Saved data entries:
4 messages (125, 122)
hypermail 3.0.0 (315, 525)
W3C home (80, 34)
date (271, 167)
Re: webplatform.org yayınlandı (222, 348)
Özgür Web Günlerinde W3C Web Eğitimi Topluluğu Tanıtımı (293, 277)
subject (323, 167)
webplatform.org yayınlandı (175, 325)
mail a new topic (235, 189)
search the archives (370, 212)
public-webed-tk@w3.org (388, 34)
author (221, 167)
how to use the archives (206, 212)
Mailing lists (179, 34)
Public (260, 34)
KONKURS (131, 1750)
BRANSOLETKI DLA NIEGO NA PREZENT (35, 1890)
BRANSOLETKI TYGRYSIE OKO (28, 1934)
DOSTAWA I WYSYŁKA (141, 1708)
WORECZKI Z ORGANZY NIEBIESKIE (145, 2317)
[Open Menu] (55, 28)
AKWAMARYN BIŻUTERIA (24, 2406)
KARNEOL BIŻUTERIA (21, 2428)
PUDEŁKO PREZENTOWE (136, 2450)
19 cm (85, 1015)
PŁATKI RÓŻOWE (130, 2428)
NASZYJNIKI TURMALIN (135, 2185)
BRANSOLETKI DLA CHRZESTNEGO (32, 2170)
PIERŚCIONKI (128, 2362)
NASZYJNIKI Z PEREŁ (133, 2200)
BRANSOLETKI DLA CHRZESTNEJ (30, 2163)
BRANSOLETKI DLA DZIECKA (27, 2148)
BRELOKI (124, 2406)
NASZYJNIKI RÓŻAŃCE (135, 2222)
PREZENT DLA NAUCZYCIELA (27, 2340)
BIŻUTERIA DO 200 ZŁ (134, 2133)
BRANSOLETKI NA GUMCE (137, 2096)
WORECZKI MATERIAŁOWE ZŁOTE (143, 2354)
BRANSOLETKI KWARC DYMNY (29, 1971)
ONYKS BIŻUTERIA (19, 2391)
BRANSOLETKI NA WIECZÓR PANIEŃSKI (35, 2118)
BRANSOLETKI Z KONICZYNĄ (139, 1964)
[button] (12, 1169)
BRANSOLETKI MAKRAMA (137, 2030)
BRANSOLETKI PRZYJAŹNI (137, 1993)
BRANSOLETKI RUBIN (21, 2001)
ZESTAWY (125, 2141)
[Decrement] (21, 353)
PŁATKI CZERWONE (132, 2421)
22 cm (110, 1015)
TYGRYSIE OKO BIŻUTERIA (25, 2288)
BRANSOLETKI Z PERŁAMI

§ **PROBLEM DESCRIPTION**: How many lines of the records contain the word "WORECZKI"? Reply with the number and nothing else.

§ **RESULT OF THIS TASK**: 2